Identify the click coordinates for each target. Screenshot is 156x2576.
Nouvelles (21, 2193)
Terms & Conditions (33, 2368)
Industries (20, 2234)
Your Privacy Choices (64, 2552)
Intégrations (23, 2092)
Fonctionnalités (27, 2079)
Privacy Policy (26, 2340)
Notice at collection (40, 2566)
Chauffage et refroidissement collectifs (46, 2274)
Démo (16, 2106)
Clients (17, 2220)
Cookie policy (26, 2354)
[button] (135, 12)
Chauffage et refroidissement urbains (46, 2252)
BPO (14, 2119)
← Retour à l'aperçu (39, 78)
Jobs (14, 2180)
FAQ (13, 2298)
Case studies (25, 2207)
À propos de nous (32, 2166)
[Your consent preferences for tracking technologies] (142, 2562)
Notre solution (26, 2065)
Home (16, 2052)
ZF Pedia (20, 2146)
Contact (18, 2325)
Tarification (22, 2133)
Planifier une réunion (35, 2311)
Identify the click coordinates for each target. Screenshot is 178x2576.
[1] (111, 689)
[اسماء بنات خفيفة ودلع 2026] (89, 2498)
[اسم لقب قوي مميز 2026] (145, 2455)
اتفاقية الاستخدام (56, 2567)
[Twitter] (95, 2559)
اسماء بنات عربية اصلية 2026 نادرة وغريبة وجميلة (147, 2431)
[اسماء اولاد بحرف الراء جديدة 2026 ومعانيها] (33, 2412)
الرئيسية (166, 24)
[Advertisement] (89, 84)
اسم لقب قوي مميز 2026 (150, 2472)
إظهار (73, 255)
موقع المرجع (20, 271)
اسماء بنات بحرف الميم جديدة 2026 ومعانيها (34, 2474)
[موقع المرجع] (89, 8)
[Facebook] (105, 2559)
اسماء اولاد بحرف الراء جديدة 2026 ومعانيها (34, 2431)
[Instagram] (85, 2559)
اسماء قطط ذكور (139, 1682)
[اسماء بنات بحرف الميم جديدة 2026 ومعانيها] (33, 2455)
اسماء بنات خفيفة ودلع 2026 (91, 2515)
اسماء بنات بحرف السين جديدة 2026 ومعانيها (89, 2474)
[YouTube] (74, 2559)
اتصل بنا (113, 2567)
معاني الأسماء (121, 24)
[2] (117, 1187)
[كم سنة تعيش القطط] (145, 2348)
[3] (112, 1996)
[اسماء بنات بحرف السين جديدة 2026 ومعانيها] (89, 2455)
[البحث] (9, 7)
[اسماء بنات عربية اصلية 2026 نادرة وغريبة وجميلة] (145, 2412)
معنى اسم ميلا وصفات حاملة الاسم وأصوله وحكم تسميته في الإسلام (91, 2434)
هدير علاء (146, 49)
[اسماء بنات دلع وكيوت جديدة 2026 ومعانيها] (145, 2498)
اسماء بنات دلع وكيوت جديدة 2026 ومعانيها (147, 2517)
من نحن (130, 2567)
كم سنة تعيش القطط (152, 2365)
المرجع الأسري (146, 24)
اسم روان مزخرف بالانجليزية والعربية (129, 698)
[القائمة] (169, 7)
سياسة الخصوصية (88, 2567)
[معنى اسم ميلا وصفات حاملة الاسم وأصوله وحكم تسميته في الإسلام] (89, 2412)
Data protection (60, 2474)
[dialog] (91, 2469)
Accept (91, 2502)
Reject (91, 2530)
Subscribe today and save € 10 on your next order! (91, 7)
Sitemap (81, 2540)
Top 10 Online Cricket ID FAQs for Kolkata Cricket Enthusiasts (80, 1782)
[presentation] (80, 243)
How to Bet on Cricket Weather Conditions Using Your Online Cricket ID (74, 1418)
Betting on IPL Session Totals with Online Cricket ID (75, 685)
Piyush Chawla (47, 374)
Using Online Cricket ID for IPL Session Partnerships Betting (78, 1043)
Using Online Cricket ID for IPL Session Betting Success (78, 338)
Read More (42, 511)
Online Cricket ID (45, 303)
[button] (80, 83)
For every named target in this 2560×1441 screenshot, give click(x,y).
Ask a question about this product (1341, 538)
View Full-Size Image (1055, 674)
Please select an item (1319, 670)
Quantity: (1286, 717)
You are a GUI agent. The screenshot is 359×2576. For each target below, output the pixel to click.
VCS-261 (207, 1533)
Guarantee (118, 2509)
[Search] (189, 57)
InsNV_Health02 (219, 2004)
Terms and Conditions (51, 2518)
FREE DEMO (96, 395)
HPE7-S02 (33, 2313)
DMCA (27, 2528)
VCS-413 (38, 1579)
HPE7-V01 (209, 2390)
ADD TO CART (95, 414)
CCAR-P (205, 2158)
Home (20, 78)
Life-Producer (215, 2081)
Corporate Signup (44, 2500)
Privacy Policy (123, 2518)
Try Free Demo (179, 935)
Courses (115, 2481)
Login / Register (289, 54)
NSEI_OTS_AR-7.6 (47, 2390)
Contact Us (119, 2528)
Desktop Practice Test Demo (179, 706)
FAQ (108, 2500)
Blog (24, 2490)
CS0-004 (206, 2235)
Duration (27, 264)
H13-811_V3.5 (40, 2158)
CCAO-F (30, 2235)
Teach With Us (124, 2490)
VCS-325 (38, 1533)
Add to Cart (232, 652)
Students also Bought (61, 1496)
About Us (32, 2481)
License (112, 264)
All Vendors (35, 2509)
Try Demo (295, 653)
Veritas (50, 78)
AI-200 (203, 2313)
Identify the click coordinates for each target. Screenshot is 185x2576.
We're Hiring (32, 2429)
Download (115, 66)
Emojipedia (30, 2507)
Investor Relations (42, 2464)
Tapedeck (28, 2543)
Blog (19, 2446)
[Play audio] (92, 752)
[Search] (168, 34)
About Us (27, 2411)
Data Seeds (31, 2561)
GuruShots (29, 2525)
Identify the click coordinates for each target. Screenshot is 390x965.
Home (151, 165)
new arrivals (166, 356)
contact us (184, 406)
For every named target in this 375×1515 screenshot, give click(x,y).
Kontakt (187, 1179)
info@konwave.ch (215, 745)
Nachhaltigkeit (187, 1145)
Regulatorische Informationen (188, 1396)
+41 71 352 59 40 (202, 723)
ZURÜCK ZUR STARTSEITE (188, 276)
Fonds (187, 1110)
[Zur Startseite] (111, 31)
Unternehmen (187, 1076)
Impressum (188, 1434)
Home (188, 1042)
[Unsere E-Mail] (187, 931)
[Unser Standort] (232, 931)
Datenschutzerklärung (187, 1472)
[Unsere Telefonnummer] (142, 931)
________
• **EXERCISE INSTRUCTIONS**
Search the entries above for "give". Show every line that has it.

• **RESPONSE TO THE TASK**
For every named target in this 2560×1441 screenshot, give click(x,y).
For every named target in this 375×1515 screenshot, give click(x,y).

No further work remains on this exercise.